Aufgaben:
1 > Entnimm dem Beitrag über den Swing wörtlich die Passage, die mit "ppue Mod Experte" beginnt und bis einschließlich "dann ein praktischer." reicht.
2 > Wandle nur die Einträge von der Zeile mit "For every named target in this 868×432" bis einschließlich der Zeile mit "Мебель из массива дуба (53, 799)" in eine Markdown-Tabelle mit den Spalten "Nr." und "Zeile" um, wobei Leerzeilen wegfallen.

Textauszug:
◇ ◇ ◇ ◇

Swing, historisch, theoretisch, praktisch

Dieses Thema im Forum "Improvisation - Harmonielehre" wurde erstellt von ppue, 26.Juni.2016.

  1. ppue

    ppue Mod Experte

    Liebes Forum,

    mir scheint, hier ist schon die Sommerpause eingekehrt oder man beschäftigt sich lieber mit dem runden Leder.
    Ich will die Flaute nutzen und ein Thema ansprechen, was sicherlich viele interessiert und das für uns Abendländer gar nicht so einfach zu verstehen und zu erfühlen ist.

    Hier eine Lektion aus meinem Harmonielehrekurs (-:bei dem man sich schon jetzt für den Herbst anmelden kann). Heute ein historisch-theoretischer Teil und später dann ein praktischer.



    Die Geschichte des Swing liegt weitgehend im Verborgenen, was sich in den verschiedenen und meiner Meinung nach nicht gerade überzeugenden Meinungen der Wissenschaftler ausdrückt. Man lese nur hier ein mal quer:

    http://www.jazzseite.at/Groove/SwingTheorien.html

    So bleibt mir nichts erspart, als es selber zu erklären [​IMG]

    Der Swing ist eine Besonderheit des Jazz und taucht in dieser Form in keinem anderen Musikgenre auf.

    Wie entsteht dieses eigenartige 'Schwingen', dass den Groove so einzig macht? Vom Marsch kann es nicht kommen, ist dieser doch eher streng und in seiner Betonung der 1 und 3 fest und geerdet. Die Auffassung, die afroamerikanische Musiker Anfang des 20. Jahrhunderts von solch einem Marsch hatten, zeigt von Anfang an die Tendenz zum 'Swingen'. Der Backbeat der Snare auf 2 und 4 hob schon im New Orleans Jazz die feste Hierarchie der Marschbetonung auf.

    Um das Rhythmusgefühl der Afroamerikaner zu verstehen, muss man ins frühe Afrika schauen. Hier bestand eine grundsätzlich andere Vorstellung von rhythmischem Spiel. Denken wir in Europa den Takt als Einheit, den wir nach Belieben zerteilen, so ist für den Afrikaner die kleinste Einheit Grundlage für Rhythmus. Stellen wir uns eine Trommel vor, die mit beiden Händen abwechselnd geschlagen wird:

    dududududududududu

    Das ist noch kein Rhythmus, eher ein Metrum. Ein Rhythmus entsteht in der afrikanischen Trommelmusik, indem der Musiker einen Schlag auslässt, also zum Beispiel so:

    dudu__dudu__dududu

    Rhythmus entsteht hier durch das Weglassen von Tönen. Die beiden Pausen wirken wie eine Verlängerung auf die vorangehenden Schläge. In unserem Notationssystem würden wir die Phrase so aufschreiben:


    [​IMG]

    oder so:
    [​IMG]



    Ein abendländischer Komponist hätte das Pattern auch komponieren können, er hätte aber etwas ganz anderes getan. Er hätte nämlich den Takt zerteilt, um den Rhythmus zu erhalten. Wie man an den Taktstrichen sieht, stehen die Noten zudem in einem Sinnzusammenhang zum ganzen Takt mit seinen betonten und unbetonten Zählzeiten. Diese a priori festgelegten Betonungen gibt es im Afrikanischen in dieser Art nicht.

◇ ◇ ◇ ◇

Extrahierte Einträge
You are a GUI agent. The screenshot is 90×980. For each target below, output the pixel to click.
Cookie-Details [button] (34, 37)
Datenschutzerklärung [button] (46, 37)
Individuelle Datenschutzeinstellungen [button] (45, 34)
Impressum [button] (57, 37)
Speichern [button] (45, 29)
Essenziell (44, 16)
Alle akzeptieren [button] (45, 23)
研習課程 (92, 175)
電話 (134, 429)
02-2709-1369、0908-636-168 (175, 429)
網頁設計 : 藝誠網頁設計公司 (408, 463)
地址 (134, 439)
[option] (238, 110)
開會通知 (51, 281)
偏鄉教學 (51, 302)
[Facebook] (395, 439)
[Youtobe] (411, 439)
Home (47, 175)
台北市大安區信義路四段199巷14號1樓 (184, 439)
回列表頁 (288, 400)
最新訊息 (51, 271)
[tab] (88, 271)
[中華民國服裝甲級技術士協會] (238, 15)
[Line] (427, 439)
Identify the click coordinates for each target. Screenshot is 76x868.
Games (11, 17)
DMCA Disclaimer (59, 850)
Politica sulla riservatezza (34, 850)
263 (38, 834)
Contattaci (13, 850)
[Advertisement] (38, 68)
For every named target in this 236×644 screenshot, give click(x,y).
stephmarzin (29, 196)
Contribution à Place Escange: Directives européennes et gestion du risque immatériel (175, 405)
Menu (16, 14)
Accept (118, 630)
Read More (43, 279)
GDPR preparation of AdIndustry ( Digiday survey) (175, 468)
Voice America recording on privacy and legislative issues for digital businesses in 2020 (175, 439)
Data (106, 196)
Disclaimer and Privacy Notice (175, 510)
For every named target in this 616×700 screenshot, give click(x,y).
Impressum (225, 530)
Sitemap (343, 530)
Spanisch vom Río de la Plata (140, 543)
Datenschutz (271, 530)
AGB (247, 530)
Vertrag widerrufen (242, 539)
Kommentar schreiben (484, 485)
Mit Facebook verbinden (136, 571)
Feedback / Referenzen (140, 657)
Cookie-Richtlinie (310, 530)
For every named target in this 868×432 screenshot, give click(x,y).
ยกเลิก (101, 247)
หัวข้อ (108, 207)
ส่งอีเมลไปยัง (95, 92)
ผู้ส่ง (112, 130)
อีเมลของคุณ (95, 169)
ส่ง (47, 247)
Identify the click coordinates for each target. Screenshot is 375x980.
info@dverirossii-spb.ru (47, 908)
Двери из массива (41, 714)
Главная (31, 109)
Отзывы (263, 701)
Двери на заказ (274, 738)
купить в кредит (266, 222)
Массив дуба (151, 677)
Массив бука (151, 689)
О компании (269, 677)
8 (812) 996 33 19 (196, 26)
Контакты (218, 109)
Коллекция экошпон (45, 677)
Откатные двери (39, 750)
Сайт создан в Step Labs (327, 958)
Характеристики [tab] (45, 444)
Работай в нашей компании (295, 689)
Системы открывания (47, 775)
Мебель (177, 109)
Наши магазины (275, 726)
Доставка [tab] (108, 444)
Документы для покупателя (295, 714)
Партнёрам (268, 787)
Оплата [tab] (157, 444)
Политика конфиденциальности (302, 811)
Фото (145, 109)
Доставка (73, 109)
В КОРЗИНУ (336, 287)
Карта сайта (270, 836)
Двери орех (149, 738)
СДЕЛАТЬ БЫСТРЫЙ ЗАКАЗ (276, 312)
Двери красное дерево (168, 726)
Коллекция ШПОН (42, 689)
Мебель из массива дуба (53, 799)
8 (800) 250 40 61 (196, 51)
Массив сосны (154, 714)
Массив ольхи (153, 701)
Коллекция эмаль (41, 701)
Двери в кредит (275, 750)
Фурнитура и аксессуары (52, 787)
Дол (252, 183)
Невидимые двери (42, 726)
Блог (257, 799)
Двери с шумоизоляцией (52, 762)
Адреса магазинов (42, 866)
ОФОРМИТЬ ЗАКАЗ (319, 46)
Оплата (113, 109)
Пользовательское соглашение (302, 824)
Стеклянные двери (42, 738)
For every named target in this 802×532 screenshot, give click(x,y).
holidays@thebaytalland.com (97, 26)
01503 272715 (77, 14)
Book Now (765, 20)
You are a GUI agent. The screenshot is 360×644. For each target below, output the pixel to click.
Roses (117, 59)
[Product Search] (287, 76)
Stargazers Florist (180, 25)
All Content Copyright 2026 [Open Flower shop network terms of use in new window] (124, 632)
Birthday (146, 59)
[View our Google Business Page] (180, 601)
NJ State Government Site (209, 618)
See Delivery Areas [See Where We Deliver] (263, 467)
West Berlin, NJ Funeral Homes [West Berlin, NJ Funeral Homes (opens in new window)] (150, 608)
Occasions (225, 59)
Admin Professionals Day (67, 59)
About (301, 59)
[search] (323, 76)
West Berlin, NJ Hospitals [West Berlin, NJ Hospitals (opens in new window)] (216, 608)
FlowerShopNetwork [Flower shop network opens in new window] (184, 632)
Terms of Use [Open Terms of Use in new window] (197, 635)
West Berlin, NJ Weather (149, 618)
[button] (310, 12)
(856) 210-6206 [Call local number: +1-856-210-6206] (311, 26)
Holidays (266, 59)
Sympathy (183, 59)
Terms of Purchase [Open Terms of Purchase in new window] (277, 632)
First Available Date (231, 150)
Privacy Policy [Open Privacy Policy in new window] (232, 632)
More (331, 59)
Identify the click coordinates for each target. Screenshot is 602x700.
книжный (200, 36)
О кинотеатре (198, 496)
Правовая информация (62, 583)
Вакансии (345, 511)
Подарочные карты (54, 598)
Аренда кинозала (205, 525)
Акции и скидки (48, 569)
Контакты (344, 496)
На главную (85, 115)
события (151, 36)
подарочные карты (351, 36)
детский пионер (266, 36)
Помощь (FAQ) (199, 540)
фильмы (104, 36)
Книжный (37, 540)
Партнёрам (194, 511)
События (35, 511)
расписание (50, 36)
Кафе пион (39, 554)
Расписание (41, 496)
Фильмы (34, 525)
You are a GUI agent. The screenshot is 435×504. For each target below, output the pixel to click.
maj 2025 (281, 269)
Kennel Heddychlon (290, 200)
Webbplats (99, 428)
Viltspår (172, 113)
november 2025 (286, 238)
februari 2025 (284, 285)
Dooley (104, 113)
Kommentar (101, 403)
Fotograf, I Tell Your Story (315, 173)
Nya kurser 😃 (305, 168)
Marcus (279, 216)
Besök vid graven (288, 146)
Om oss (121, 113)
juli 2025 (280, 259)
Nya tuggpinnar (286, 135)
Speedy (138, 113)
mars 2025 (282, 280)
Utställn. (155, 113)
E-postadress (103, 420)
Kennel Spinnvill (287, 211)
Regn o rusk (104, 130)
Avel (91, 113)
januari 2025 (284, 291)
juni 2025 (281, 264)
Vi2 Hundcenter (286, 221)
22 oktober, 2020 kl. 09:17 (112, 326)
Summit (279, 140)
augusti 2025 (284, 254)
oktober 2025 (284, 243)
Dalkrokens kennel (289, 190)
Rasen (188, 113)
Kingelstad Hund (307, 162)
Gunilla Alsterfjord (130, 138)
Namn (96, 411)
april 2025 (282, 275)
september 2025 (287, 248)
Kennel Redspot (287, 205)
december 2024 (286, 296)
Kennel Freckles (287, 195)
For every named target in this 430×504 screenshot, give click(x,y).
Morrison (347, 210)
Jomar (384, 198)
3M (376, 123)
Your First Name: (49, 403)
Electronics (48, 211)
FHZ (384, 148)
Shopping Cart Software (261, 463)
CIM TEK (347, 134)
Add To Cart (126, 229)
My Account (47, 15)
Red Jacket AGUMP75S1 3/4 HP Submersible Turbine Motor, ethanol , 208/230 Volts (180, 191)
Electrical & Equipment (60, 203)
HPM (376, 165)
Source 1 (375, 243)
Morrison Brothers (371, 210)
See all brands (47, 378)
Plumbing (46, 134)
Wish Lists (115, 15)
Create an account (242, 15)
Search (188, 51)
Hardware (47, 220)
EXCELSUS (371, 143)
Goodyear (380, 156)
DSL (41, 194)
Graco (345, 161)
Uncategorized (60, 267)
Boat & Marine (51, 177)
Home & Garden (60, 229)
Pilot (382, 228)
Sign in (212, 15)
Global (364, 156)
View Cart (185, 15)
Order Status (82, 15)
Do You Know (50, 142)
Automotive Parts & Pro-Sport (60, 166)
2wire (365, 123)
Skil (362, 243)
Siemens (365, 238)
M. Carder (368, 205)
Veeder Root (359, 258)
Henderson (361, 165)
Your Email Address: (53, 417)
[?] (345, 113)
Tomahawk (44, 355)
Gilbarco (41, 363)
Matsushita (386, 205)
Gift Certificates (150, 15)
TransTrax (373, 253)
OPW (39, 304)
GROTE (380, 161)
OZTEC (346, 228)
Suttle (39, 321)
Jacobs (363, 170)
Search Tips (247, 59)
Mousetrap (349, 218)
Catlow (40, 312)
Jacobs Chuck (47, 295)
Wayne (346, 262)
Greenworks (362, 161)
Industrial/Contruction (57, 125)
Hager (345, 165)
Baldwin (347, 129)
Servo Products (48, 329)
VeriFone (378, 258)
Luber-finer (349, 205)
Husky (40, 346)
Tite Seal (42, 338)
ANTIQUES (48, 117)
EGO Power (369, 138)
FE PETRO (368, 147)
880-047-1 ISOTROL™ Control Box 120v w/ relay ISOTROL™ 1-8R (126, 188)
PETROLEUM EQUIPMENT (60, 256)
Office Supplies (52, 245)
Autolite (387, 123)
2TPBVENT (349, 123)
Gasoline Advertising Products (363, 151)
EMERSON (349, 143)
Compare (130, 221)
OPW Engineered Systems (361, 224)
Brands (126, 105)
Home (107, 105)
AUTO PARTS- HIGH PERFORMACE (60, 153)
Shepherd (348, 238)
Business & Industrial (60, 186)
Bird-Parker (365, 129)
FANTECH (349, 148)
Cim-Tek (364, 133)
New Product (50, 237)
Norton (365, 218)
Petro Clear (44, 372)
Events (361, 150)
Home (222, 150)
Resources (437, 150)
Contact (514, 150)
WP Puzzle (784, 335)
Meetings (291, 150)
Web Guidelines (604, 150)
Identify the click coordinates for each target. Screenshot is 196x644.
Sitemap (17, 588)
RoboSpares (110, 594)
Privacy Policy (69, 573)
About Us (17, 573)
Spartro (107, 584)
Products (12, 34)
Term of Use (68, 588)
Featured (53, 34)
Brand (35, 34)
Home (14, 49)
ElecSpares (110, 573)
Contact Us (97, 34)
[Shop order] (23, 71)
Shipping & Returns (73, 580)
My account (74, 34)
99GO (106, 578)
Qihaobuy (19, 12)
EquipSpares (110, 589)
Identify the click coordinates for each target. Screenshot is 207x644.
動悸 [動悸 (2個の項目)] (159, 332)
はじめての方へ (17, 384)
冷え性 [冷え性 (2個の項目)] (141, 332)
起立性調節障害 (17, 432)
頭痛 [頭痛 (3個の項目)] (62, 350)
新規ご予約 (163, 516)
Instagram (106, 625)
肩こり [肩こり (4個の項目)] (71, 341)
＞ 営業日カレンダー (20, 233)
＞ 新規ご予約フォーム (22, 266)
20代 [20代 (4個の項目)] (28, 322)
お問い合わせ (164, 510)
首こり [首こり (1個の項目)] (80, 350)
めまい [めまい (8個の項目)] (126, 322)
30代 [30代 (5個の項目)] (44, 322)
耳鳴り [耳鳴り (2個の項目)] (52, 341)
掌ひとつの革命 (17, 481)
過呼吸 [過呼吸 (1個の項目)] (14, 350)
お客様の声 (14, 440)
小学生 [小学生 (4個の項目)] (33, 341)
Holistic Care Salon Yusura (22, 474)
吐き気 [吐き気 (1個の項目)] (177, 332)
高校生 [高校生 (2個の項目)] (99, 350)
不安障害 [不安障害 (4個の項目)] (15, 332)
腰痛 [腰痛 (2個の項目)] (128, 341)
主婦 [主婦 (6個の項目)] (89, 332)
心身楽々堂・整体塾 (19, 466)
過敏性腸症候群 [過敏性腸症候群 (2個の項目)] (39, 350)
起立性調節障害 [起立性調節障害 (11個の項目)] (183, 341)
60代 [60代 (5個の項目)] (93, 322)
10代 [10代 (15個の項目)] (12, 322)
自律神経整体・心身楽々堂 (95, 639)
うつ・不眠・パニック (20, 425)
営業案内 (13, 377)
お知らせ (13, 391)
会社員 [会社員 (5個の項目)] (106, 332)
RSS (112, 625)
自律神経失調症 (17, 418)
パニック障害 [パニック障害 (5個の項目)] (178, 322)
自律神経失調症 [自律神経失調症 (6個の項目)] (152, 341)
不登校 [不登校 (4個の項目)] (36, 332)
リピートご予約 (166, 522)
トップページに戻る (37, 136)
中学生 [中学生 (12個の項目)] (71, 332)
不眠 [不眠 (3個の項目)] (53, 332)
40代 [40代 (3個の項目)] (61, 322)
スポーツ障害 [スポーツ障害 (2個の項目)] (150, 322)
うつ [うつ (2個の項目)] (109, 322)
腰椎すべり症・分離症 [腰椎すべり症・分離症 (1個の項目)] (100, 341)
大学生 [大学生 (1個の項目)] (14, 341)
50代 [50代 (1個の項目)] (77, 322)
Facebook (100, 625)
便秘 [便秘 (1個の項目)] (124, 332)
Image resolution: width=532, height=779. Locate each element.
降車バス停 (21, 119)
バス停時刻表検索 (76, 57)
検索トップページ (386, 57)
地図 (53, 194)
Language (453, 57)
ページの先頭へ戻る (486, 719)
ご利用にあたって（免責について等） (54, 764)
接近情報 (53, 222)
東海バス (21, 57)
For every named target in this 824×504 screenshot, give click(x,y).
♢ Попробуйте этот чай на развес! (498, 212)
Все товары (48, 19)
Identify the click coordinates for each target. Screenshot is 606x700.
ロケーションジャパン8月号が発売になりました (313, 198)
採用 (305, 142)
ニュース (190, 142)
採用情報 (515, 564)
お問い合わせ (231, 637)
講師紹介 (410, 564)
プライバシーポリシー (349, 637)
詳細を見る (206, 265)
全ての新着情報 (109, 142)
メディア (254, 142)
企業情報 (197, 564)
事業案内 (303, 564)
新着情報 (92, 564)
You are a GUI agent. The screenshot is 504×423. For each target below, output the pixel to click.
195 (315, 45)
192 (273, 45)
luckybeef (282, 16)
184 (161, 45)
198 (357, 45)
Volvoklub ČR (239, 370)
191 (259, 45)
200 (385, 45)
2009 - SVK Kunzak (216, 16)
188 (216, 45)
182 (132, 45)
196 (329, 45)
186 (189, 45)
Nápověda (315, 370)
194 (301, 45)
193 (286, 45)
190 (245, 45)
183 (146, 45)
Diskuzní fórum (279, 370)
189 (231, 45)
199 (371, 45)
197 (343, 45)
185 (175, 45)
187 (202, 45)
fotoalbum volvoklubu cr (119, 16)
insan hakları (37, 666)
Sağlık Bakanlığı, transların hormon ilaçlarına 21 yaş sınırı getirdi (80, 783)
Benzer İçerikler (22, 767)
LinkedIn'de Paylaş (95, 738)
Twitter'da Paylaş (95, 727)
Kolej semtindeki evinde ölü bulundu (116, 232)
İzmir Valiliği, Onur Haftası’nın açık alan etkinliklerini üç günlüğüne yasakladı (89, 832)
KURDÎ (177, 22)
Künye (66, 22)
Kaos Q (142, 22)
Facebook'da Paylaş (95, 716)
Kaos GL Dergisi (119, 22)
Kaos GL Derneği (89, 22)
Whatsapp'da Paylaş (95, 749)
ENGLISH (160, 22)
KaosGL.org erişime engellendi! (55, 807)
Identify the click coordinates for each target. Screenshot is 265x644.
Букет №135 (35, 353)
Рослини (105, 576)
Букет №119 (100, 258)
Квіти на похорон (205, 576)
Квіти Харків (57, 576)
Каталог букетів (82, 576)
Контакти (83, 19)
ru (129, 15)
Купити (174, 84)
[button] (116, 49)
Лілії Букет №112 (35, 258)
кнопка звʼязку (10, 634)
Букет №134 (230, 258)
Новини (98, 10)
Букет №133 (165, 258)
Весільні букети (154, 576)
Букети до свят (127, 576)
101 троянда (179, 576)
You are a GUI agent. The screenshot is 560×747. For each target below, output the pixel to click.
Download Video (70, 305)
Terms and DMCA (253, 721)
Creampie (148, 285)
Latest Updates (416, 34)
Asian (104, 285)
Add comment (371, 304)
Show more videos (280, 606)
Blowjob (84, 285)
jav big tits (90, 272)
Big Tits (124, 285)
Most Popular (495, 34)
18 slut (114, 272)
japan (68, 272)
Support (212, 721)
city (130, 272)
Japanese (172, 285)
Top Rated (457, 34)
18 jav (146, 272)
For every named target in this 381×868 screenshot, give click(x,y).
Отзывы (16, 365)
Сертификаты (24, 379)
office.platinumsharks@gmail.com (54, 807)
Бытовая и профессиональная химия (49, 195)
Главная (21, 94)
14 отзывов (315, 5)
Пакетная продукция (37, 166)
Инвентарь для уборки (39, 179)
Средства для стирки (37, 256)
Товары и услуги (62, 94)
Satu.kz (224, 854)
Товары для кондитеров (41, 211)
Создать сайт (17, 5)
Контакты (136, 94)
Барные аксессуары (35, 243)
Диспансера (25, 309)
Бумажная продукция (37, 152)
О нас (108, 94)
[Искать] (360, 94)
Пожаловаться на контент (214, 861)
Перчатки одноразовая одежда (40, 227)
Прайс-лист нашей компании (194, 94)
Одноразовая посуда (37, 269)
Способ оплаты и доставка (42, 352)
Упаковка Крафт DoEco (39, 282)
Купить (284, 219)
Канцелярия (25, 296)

◇ ◇ ◇ ◇

Lösungen:
1 >
ppue Mod Experte

    Liebes Forum,

    mir scheint, hier ist schon die Sommerpause eingekehrt oder man beschäftigt sich lieber mit dem runden Leder.
    Ich will die Flaute nutzen und ein Thema ansprechen, was sicherlich viele interessiert und das für uns Abendländer gar nicht so einfach zu verstehen und zu erfühlen ist.

    Hier eine Lektion aus meinem Harmonielehrekurs (-:bei dem man sich schon jetzt für den Herbst anmelden kann). Heute ein historisch-theoretischer Teil und später dann ein praktischer.

2 >
| Nr. | Zeile |
|---|---|
| 1 | For every named target in this 868×432 screenshot, give click(x,y). |
| 2 | ยกเลิก (101, 247) |
| 3 | หัวข้อ (108, 207) |
| 4 | ส่งอีเมลไปยัง (95, 92) |
| 5 | ผู้ส่ง (112, 130) |
| 6 | อีเมลของคุณ (95, 169) |
| 7 | ส่ง (47, 247) |
| 8 | Identify the click coordinates for each target. Screenshot is 375x980. |
| 9 | info@dverirossii-spb.ru (47, 908) |
| 10 | Двери из массива (41, 714) |
| 11 | Главная (31, 109) |
| 12 | Отзывы (263, 701) |
| 13 | Двери на заказ (274, 738) |
| 14 | купить в кредит (266, 222) |
| 15 | Массив дуба (151, 677) |
| 16 | Массив бука (151, 689) |
| 17 | О компании (269, 677) |
| 18 | 8 (812) 996 33 19 (196, 26) |
| 19 | Контакты (218, 109) |
| 20 | Коллекция экошпон (45, 677) |
| 21 | Откатные двери (39, 750) |
| 22 | Сайт создан в Step Labs (327, 958) |
| 23 | Характеристики [tab] (45, 444) |
| 24 | Работай в нашей компании (295, 689) |
| 25 | Системы открывания (47, 775) |
| 26 | Мебель (177, 109) |
| 27 | Наши магазины (275, 726) |
| 28 | Доставка [tab] (108, 444) |
| 29 | Документы для покупателя (295, 714) |
| 30 | Партнёрам (268, 787) |
| 31 | Оплата [tab] (157, 444) |
| 32 | Политика конфиденциальности (302, 811) |
| 33 | Фото (145, 109) |
| 34 | Доставка (73, 109) |
| 35 | В КОРЗИНУ (336, 287) |
| 36 | Карта сайта (270, 836) |
| 37 | Двери орех (149, 738) |
| 38 | СДЕЛАТЬ БЫСТРЫЙ ЗАКАЗ (276, 312) |
| 39 | Двери красное дерево (168, 726) |
| 40 | Коллекция ШПОН (42, 689) |
| 41 | Мебель из массива дуба (53, 799) |